REPUBLIKA.CO.ID, SACRAMENTO -- Laporan mengenai cedera paru mematikan akibat rokok elektrik mendominasi berita setahun silam. Kini, berita itu tergeser dengan infeksi virus corona (Covid-19).
Di lain sisi, cedera paru masih terus membuat korban berjatuhan. Pejabat federal dan petugas kesehatan di Kalifornia, Amerika Serikat, mengingatkan untuk tetap mewaspadainya.
Penyakit yang diistilahkan EVALI (E-cigarette or vaping product use-associated lung injury) itu tak boleh disepelekan. Departemen Kesehatan Publik Kalifornia di bawah Pusat Pengendalian dan Pencegahan Penyakit AS (CDC) menyampaikan laporan terbaru terkait kasus tersebut.
Terdapat delapan kasus EVALI di negara bagian Kalifornia sepanjang April 2020. Para pasien dilarikan ke rumah sakit empat hari setelah mengalami gejala.
Usia rata-rata mereka adalah 17 tahun, dan enam di antaranya mengisap bahan psikoaktif dalam ganja (THC) di vape. Gejala EVALI disebut dapat menyerupai infeksi virus corona tipe baru. Beberapa di antaranya termasuk napas memendek, demam, menggigil, batuk, muntah, diare, sakit kepala, pusing, detak jantung lebih cepat, serta nyeri dada.

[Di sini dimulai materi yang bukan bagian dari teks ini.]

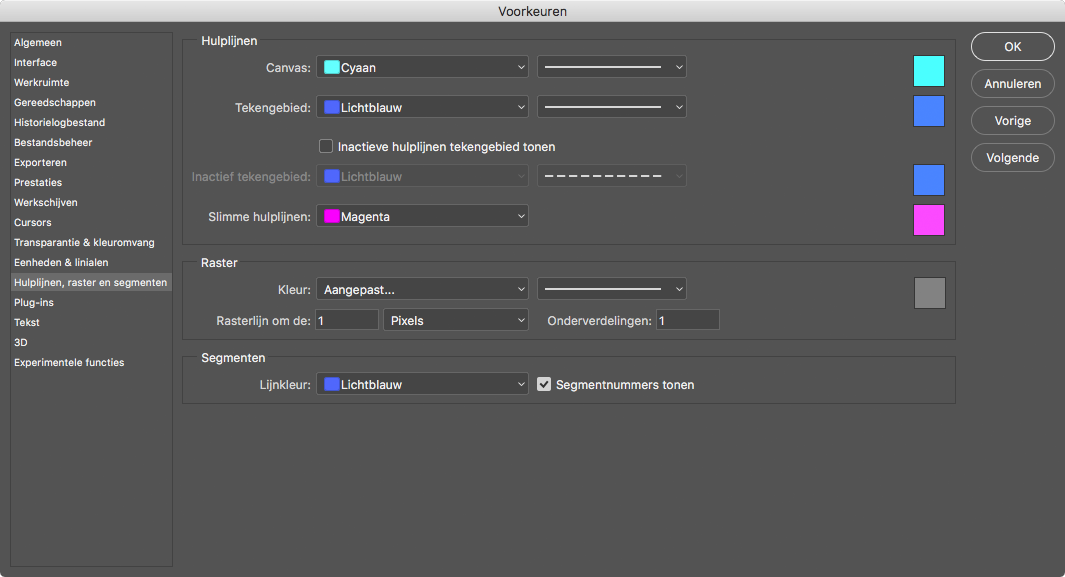Click the cyan Canvas color swatch
The image size is (1065, 577).
928,71
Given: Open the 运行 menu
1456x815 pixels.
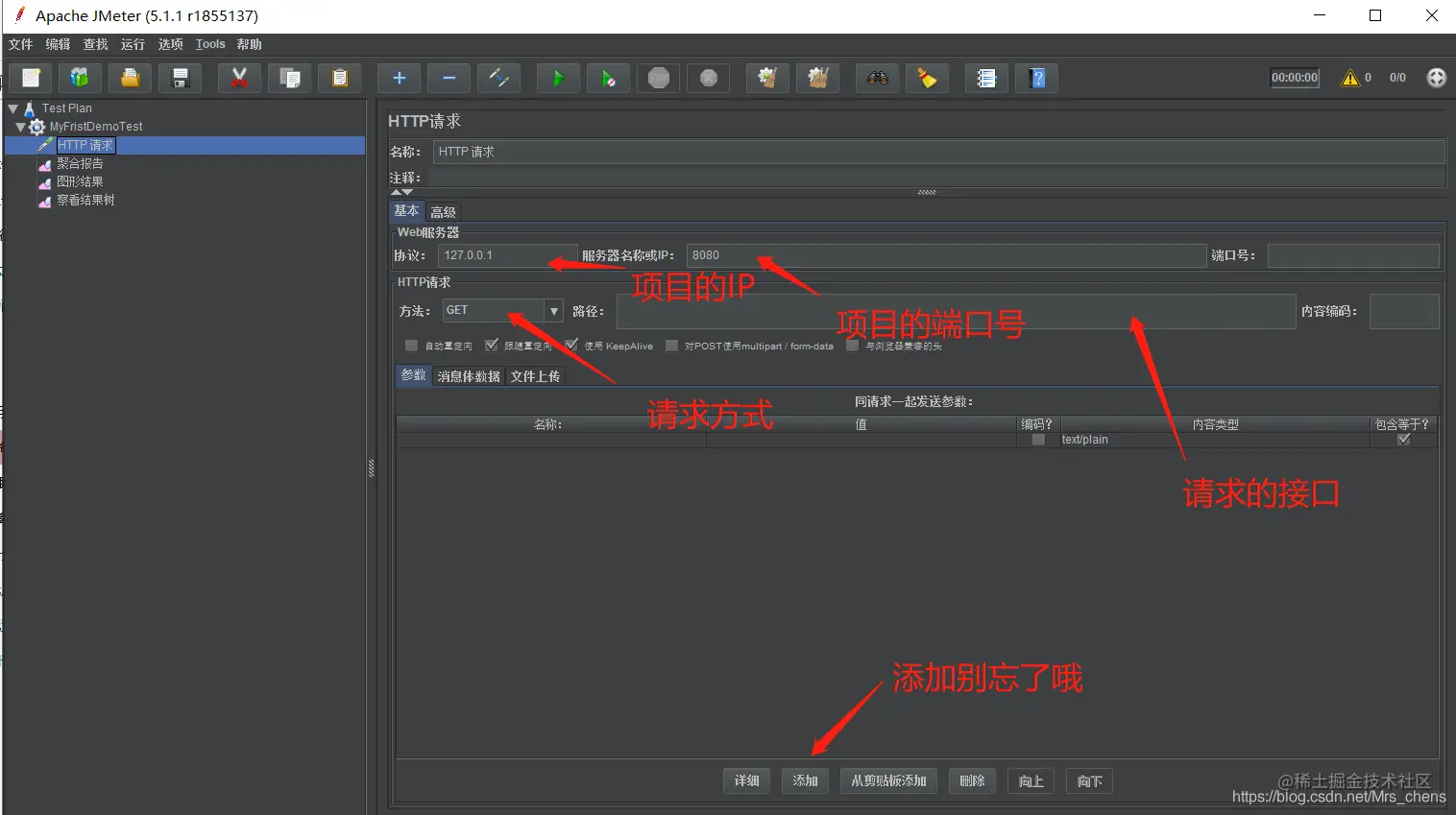Looking at the screenshot, I should 133,44.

Hanya saja, CDC berhenti melacak EVALI pada pertengahan Februari setelah puncaknya terjadi September 2019. Padahal, pada 18 Februari, terdapat lebih dari 2.800 orang di seluruh AS yang dirawat di rumah sakit dengan kerusakan paru-paru EVALI. Dari jumlah tersebut, CDC mencatat terdapat 68 pasien yang meninggal dunia.
Penelitian terhadap deretan kasus tersebut menunjukkan bahwa pemicu EVALI adalah zat aditif vitamin E asetat, yang kadang-kadang digunakan dalam vape. Studi lain memperkirakan bahwa satu dari 10 anak sekolah menengah menggunakan vape sebulan terakhir.
Temuan yang terbit secara daring di Journal of Adolescent Health tersebut menyebutkan bahwa penggunaan vape alias rokok elektrik rata-rata sebanyak 60 persen di sekolah-sekolah. Para pakar tentu tidak setuju dengan hal tersebut.
Dr Len Horovitz, seorang ahli paru di Lenox Hill Hospital di New York City, mencatat bahwa pasien EVALI juga dapat mengidap Covid-19. Belum jelas apakah vape meningkatkan kerentanan terhadap Covid-19, tapi jelas meningkatkan risiko komplikasinya.
"Tidak pernah ada tempat untuk vape. Hanya karena legal, bukan berarti tidak apa-apa (menggunakannya)," kata Horovitz, dikutip dari laman Health 24, Jumat (17/7).
Dokter perawatan paru di Philadelphia, Jamie Garfield, setuju dengan pendapat Horovitz. Dia menyayangkan para remaja yang tidak tergerak untuk berhenti menggunakannya meski dunia ada di tengah kondisi pandemi Covid-19.
Sementara itu, ketika prevalensi penyakit Covid-19 benar-benar tinggi, semuanya akan dianggap Covid, meskipun bisa saja penyakit lain dengan gejala mirip. Itu sebabnya selama Maret hingga April, EVALI cenderung tidak terdeteksi.
Garfield menjelaskan pentingnya pasien jujur mengenai penggunaan rokok elektrik. Kalaupun benar-benar terdorong menggunakan vape, pastikan memakai produk yang sudah dikemas dan bukan yang dimodifikasi dengan cara apapun.
Garfield menginformasikan sejumlah program yang bisa dijajal untuk membantu seseorang berhenti merokok atau menggunakan rokok elektrik. Segera hubungi dokter jika timbul gejala seperti batuk, sesak napas, dan demam.
"Menggunakan vape sama sekali bukan alternatif yang aman dari merokok. Apapun yang Anda masukkan ke dalam paru-paru selain udara segar bisa meningkatkan risiko cedera paru," ungkap juru bicara sukarelawan untuk American Lung Association itu.